Written by Vegetarian Star on Sunday, January 3rd, 2010 in Books, Children, Food & Drink.

The True Story of Little Red Riding Hood

The True Story of Little Red Riding Hood

Children’s books are getting more progressive and politically correct these days.

The big bad wolf in The True Story of Little Red Riding Hood can now be vegetarian and skip the treat of human meat while Little Red searches for vegetarian recipes.

Sounds hilarious enough, but not everyone is happy with the rewrites of traditional children’s stories.

The Mail Online wrote an article titled, Children Won’t Digest Tales of Feeble Vegetarian Wolves, in which it stated:

“What is so staggering is the sheer audacity of the people who come up with these new versions. It’s like the trendy Anglican clerics who took it upon themselves in the early 1960s to knock out an ‘improved’ version of the King James Bible. Yet just as we allow our local vicars to get away with using the enfeebled modernised Bible, so we let bookshops get away with flogging emaciated versions of children’s classics.”
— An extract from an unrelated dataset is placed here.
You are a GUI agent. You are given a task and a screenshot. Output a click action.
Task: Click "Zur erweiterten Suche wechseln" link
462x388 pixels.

A vegetarian wolf is far from emaciated.

What better way to teach children about healthy eating (not to mention non violent behavior) than to have the villainous wolf eat vegetables and forgo flesh.

This wolf should be portrayed living longer than his other wolf neighbors, paying less out of pocket expenses for his health care and scoring more with the female wolves as he misses out on the effects of eating cholesterol and fat filled human meat that will ultimately lead to his impotence.

Oh, wait. This is a children’s book. Healthy body, less doctor visits, but no impotence.

Perhaps other renditions of classic tales have adulterated the originals.

But the big, bad vegetarian wolf and his broccoli should stay.